| EXCERPT |
-- begin --

It has been a common mantra in the customer contact industry for years: “Turn your cost center into a profit center.” But only recently has it become a common practice among call centers.

Recent economic and competitive pressures have induced numerous customer service and technical support centers not only to start thinking revenue but to start effectively generating it. Top companies have transformed centers—operations that, historically, had been focused solely on service and support—into high-performing entities where cross-selling occurs naturally and effectively, without alienating or aggravating customers.

“Sales is really a natural extension of the service interaction,” says Gary Forsgren, senior partner with Canadian-based performance consulting firm Forsgren & Associates. “Once the customer’s expressed reason for calling is resolved, it makes sense to use the opportunity to get to know the customer and his or her needs, and to educate him or her about other products and services that would meet those needs. The most effective sales strategy is one that is customer-centric rather than product-centric.”

Of course, moving from a pure service environment to a blended service-sales one typically brings with it new challenges and necessary changes to such critical areas as agent recruiting/hiring, training, incentives and performance measurement. Eager to experience the potential benefits of a cross-selling strategy, many service and tech support call centers leap without looking—attempting to quickly transform their operations into a revenue-generating force to be reckoned with without first carefully planning their strategy and the impact on callers and staff. The common result: lost customers, agents and revenues. Other centers, however, have made such a move with great success, and currently enjoy high customer satisfaction rates, enviable agent morale/retention, and many pats on the back from executives and shareholders.

-- end --

| REQUEST 1 |
Copy the entries word for word, starting at the line containing "Image resolution: width=1344" and running through the end of the entries, both included. Omit the pictures.

| INFORMATION SHOWN |

-- begin --

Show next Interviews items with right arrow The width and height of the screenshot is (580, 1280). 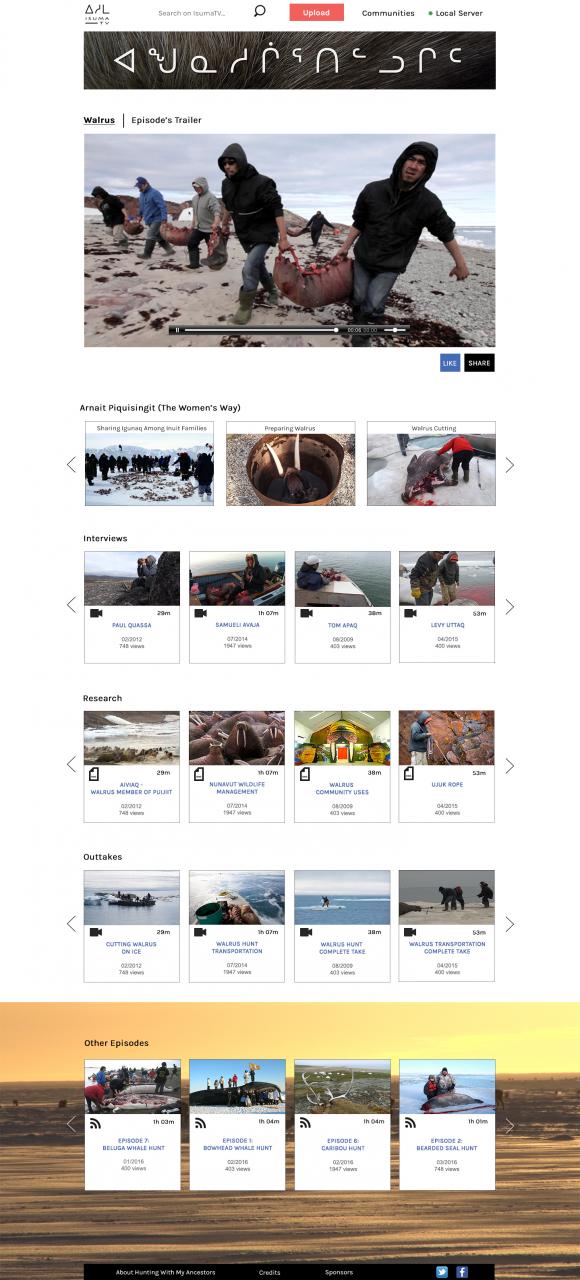[509, 606]
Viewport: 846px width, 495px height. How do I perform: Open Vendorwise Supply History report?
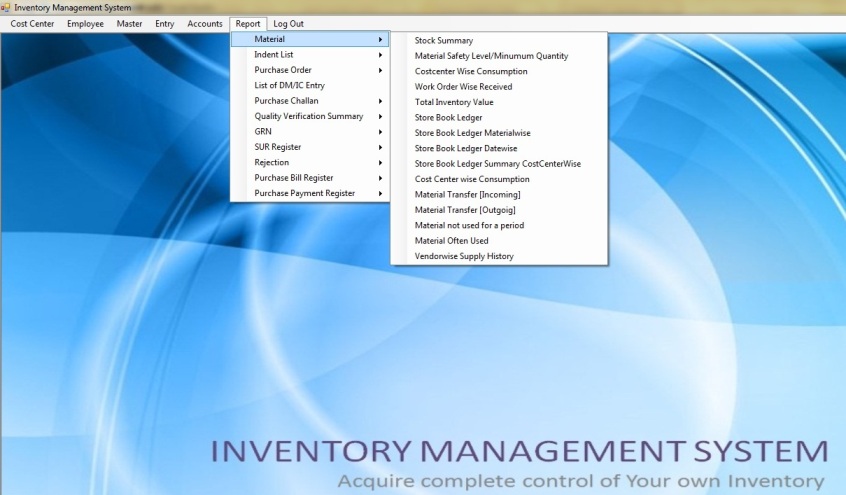(464, 256)
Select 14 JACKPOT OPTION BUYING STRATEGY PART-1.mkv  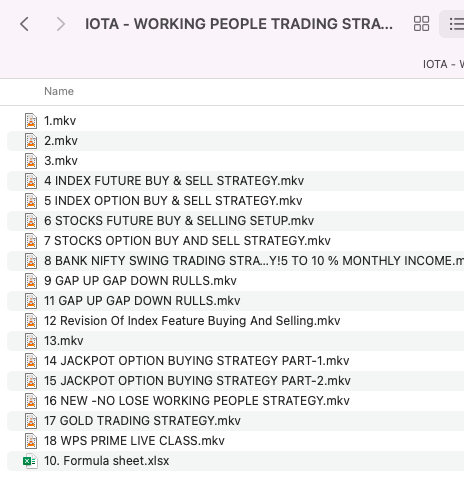click(235, 361)
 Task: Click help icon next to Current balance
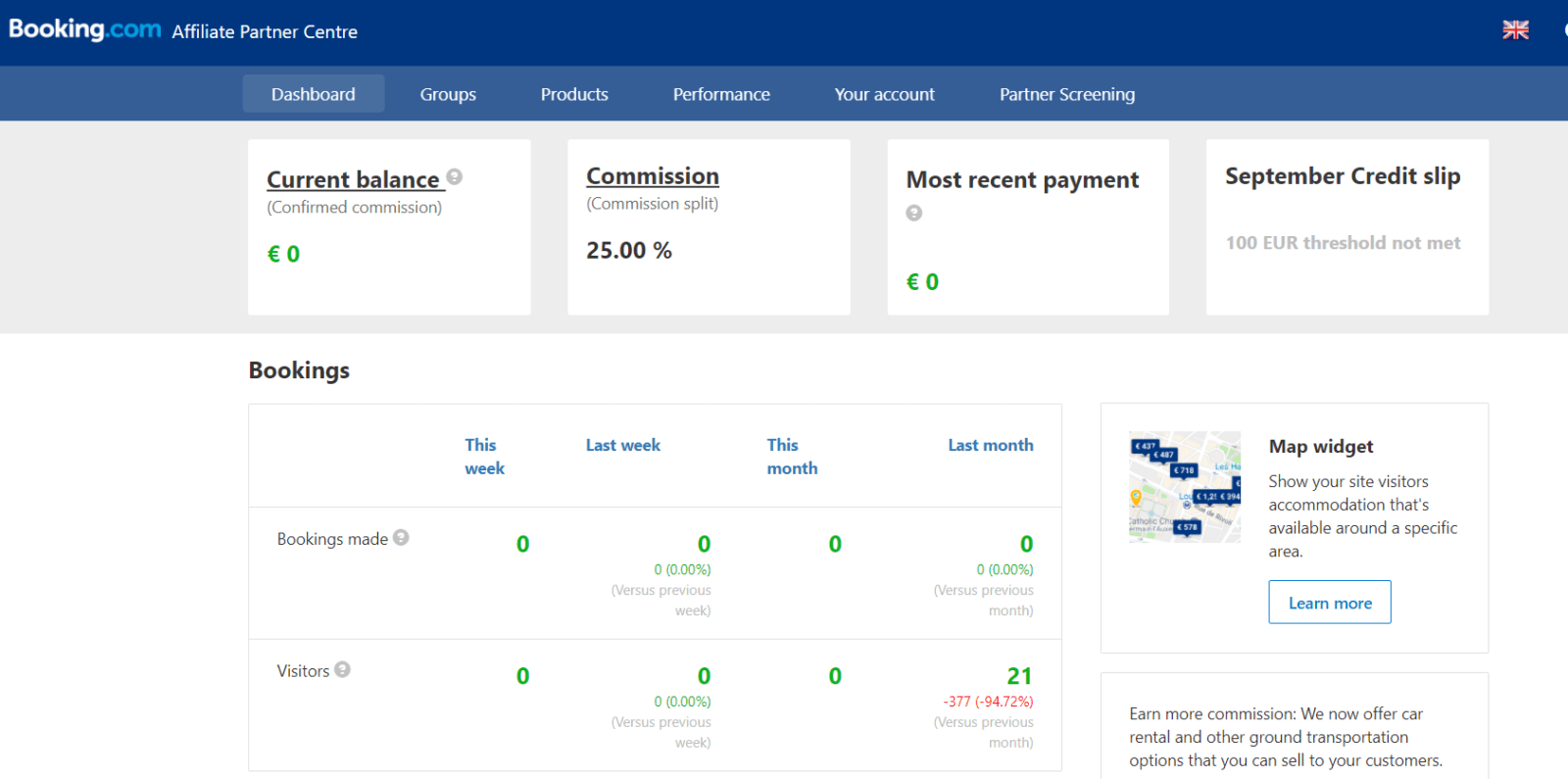tap(455, 177)
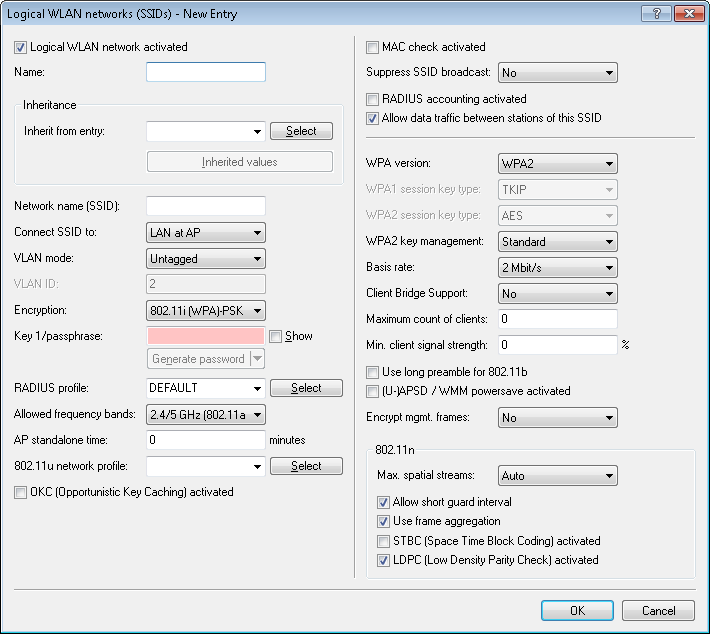710x634 pixels.
Task: Toggle Show passphrase checkbox
Action: pos(276,337)
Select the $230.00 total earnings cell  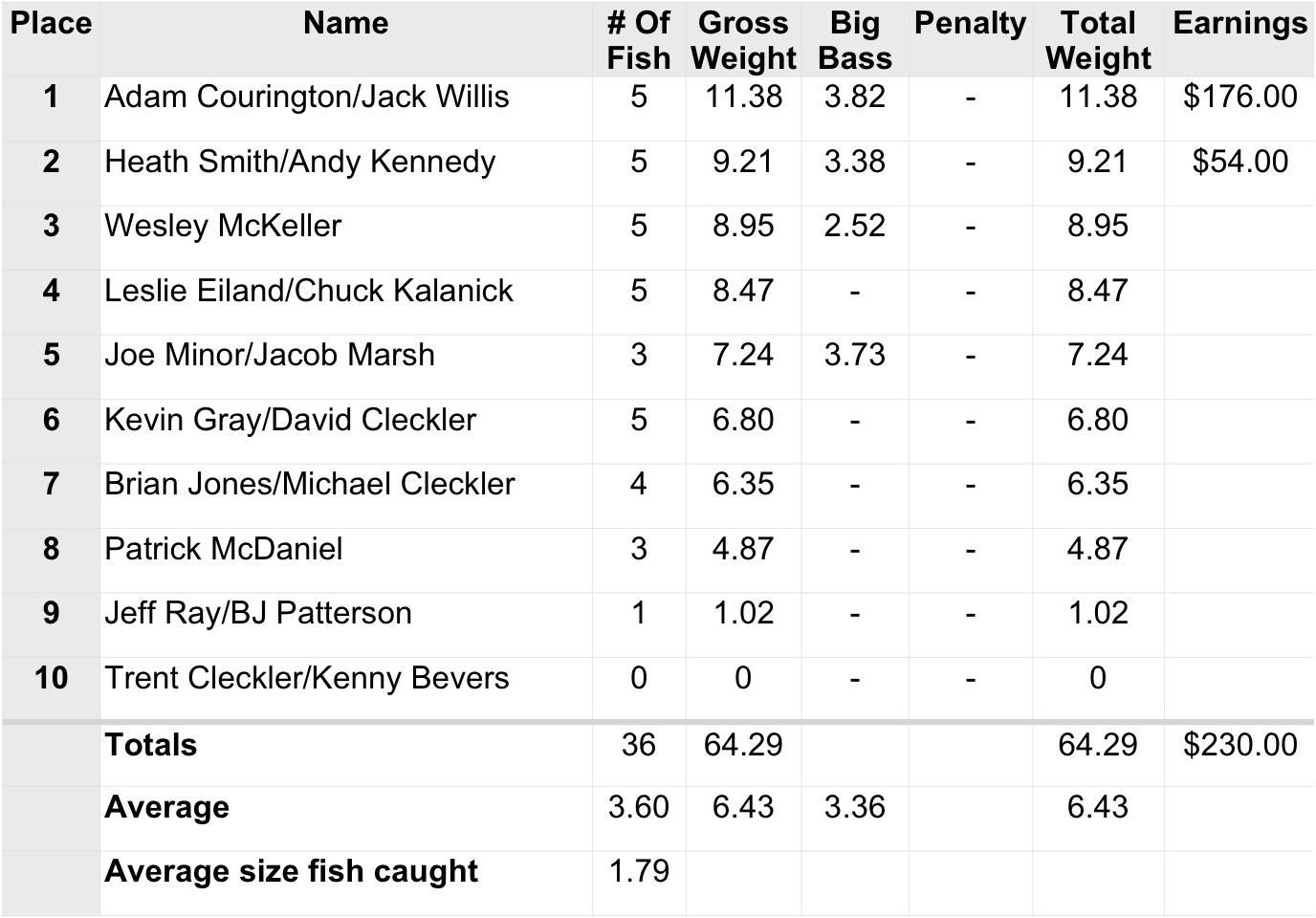click(x=1239, y=746)
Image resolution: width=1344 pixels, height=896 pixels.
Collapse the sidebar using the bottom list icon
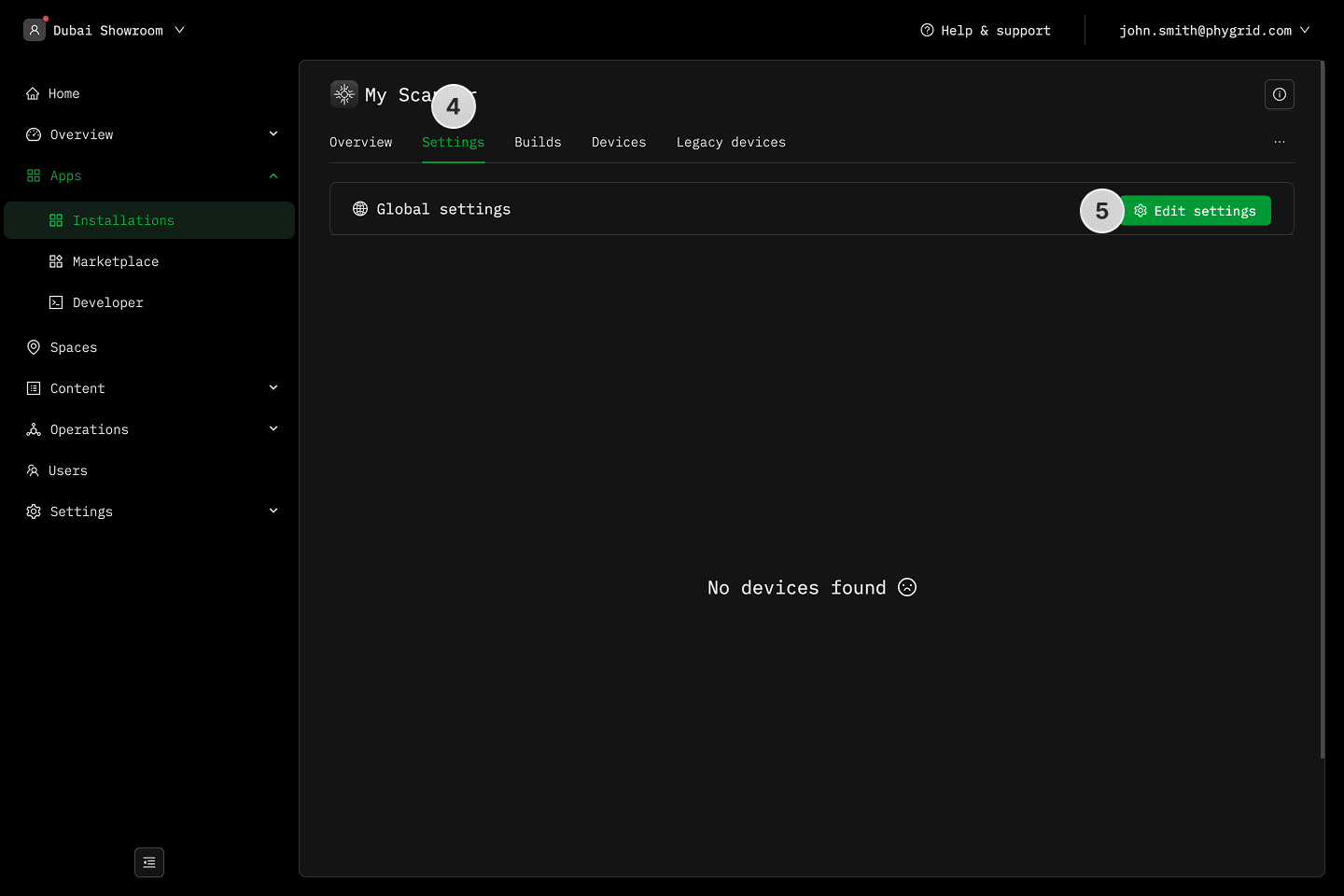148,862
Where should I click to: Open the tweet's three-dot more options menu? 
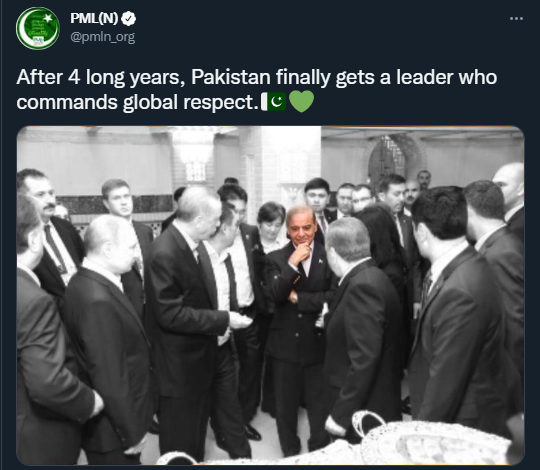(x=516, y=19)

-- end --

| REQUEST 2 |
In the article on call center cross-selling, what kind of sales strategy does Gary Forsgren call the most effective?

| EXERCISE OUTPUT 1 |
Image resolution: width=1344 pixels, height=896 pixels.
Collapse the sidebar using the bottom list icon
148,862
Where should I click to: Open the tweet's three-dot more options menu? 
(x=516, y=19)

| EXERCISE OUTPUT 2 |
One that is customer-centric rather than product-centric.